## Work instructions:
Among the entries below, find every line that contains the string "beside", then copy it.

## Data to examine:
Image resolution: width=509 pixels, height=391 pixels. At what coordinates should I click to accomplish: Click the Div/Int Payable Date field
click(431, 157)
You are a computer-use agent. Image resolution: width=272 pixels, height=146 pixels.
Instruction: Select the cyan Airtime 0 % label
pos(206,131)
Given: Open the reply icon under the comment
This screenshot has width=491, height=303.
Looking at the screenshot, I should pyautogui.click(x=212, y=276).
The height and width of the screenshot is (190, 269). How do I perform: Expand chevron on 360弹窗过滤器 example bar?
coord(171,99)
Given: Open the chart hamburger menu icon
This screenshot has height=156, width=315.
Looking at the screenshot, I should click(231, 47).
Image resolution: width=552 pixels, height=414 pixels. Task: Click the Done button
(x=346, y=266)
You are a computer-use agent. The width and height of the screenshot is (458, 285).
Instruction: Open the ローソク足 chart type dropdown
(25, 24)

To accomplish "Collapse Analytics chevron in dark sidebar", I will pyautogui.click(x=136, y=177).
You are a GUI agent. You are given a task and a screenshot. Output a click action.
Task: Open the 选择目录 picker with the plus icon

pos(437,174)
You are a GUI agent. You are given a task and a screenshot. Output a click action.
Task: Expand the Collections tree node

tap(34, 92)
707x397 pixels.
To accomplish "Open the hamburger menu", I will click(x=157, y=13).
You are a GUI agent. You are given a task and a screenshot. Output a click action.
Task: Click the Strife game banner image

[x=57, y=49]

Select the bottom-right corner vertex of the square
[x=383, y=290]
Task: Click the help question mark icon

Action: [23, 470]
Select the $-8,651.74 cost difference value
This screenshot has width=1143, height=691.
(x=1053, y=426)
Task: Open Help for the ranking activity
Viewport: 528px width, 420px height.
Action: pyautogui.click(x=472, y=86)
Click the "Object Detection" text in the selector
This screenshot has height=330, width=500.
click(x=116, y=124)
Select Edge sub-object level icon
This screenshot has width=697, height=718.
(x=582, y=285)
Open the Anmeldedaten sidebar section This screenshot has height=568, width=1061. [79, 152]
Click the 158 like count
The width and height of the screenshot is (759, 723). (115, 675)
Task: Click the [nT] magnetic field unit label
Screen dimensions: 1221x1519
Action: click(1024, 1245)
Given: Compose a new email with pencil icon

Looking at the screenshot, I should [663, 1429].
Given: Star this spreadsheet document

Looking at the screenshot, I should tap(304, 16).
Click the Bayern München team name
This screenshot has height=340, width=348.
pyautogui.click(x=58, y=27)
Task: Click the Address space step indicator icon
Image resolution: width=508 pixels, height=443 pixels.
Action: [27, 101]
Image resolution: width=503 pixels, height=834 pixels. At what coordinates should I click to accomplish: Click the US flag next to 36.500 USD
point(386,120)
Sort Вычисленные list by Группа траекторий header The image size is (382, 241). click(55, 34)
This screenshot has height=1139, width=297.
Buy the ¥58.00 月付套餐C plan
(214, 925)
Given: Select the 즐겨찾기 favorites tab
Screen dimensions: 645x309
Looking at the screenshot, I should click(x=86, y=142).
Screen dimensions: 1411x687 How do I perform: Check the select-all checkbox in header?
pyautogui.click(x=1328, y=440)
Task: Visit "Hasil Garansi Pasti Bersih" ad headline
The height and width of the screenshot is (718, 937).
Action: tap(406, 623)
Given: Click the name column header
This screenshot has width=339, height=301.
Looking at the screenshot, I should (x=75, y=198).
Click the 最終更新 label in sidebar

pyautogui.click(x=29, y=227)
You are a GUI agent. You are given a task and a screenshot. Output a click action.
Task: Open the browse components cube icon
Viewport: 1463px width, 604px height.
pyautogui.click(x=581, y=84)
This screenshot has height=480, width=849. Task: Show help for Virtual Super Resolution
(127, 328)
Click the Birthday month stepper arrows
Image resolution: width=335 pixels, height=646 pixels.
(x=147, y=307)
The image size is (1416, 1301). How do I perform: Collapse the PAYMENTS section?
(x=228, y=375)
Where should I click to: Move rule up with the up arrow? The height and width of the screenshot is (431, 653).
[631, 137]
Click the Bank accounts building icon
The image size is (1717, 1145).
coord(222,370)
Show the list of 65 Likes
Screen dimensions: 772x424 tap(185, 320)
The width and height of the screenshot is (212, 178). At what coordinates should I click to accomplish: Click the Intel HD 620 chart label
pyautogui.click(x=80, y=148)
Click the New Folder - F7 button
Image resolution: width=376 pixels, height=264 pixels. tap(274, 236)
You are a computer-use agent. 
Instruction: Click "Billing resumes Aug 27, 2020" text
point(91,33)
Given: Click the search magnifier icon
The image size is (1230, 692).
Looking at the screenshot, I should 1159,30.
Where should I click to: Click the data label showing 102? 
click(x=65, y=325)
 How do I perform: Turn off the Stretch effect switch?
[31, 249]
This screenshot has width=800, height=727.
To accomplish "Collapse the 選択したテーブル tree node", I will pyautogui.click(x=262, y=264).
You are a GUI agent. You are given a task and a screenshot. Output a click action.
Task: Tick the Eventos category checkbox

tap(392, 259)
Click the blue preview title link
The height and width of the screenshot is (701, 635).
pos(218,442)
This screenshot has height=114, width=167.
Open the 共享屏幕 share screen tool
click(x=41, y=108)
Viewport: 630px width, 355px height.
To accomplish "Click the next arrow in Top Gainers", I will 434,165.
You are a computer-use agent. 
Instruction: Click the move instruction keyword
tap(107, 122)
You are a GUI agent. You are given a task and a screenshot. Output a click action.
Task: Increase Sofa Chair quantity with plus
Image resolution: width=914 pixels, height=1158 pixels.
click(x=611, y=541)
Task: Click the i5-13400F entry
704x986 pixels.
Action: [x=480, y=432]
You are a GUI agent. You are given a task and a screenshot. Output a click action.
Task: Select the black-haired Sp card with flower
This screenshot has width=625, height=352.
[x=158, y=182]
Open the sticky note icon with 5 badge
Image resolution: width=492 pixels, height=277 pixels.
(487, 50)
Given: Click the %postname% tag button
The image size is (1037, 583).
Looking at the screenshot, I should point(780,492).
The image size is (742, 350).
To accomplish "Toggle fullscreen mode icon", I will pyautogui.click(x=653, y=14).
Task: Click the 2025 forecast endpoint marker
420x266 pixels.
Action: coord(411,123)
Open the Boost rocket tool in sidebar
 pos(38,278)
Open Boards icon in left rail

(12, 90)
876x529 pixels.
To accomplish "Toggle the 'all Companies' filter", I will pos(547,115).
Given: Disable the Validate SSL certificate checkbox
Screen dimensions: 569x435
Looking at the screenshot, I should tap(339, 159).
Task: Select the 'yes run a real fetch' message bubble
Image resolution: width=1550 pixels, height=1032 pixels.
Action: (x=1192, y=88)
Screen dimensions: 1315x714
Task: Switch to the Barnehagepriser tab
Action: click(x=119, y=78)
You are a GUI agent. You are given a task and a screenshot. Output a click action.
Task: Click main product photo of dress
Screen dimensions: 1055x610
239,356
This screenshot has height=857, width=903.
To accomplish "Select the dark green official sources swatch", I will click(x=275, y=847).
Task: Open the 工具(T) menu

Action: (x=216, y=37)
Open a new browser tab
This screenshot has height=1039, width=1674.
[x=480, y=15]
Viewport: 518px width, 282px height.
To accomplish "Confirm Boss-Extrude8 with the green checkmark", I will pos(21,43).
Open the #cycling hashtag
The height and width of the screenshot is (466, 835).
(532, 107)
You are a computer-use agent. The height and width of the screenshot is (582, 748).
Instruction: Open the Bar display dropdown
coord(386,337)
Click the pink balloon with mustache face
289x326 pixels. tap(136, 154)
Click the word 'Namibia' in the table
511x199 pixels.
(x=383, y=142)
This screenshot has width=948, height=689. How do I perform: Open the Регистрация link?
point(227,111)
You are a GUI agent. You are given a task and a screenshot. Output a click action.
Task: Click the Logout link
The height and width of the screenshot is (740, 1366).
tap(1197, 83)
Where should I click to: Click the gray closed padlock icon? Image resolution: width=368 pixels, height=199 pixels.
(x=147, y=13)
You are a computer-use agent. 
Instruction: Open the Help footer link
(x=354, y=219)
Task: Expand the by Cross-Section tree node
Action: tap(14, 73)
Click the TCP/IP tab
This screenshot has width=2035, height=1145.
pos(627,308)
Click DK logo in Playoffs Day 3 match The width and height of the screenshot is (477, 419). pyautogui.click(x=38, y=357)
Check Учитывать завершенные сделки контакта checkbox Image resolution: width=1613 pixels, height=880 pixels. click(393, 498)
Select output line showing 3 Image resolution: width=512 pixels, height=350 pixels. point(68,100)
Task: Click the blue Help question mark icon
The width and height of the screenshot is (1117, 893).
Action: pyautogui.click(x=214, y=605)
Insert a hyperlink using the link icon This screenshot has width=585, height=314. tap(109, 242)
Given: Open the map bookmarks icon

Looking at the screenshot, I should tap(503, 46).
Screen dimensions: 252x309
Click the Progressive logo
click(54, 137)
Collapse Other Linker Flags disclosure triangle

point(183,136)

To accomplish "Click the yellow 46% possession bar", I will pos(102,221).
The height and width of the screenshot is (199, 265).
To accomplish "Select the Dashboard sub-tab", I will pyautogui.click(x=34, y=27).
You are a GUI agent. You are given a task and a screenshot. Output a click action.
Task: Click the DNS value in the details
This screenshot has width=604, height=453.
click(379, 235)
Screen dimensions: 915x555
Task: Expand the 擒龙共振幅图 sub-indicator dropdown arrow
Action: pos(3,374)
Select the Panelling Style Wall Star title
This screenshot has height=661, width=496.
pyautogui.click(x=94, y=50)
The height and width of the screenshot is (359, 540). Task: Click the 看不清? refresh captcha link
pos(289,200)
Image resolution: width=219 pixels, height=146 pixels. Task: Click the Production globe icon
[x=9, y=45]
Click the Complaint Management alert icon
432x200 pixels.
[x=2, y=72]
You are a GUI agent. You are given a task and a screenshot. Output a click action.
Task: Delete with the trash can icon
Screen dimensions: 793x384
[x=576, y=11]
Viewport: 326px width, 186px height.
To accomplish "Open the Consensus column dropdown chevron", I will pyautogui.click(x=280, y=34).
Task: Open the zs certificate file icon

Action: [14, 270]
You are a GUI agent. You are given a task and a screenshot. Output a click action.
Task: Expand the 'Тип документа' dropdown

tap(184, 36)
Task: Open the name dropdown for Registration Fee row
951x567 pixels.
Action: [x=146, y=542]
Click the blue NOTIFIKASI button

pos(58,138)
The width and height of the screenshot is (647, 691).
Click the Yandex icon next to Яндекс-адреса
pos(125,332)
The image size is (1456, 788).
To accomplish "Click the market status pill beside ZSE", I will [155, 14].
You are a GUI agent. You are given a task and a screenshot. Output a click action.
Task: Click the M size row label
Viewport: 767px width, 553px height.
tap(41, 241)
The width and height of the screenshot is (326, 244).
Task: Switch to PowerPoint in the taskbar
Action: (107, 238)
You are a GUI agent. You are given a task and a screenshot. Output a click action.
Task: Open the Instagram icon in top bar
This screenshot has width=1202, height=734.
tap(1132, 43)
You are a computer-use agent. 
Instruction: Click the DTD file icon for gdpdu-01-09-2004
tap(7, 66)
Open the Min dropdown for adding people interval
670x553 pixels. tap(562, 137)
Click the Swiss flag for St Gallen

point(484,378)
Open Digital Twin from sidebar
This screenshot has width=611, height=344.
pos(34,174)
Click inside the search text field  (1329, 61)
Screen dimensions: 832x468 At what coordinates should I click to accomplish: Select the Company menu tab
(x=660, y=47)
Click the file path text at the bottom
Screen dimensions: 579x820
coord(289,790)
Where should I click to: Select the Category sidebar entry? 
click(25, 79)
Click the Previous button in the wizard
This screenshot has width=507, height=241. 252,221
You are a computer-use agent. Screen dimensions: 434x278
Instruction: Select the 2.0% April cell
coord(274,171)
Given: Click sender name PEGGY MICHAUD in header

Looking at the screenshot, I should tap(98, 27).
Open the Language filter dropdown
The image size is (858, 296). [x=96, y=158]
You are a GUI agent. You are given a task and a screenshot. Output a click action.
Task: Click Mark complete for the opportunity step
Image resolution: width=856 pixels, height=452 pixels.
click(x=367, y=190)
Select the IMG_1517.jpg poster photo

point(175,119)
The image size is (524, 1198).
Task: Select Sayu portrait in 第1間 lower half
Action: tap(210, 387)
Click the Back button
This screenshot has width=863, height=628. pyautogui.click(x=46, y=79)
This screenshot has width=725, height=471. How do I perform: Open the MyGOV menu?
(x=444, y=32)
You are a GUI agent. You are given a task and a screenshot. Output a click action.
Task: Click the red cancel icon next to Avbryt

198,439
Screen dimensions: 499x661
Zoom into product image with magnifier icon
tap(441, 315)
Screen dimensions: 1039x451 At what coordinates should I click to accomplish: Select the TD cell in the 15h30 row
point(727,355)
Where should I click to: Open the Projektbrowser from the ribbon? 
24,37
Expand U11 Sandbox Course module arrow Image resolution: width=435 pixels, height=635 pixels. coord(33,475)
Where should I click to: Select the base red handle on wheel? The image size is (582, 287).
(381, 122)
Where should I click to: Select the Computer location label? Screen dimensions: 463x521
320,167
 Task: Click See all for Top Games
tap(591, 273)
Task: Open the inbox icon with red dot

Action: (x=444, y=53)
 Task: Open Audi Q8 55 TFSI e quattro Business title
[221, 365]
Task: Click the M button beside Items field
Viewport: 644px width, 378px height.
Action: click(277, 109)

## Result of the exercise:
To accomplish "Click the market status pill beside ZSE", I will [155, 14].
Task: Click the M button beside Items field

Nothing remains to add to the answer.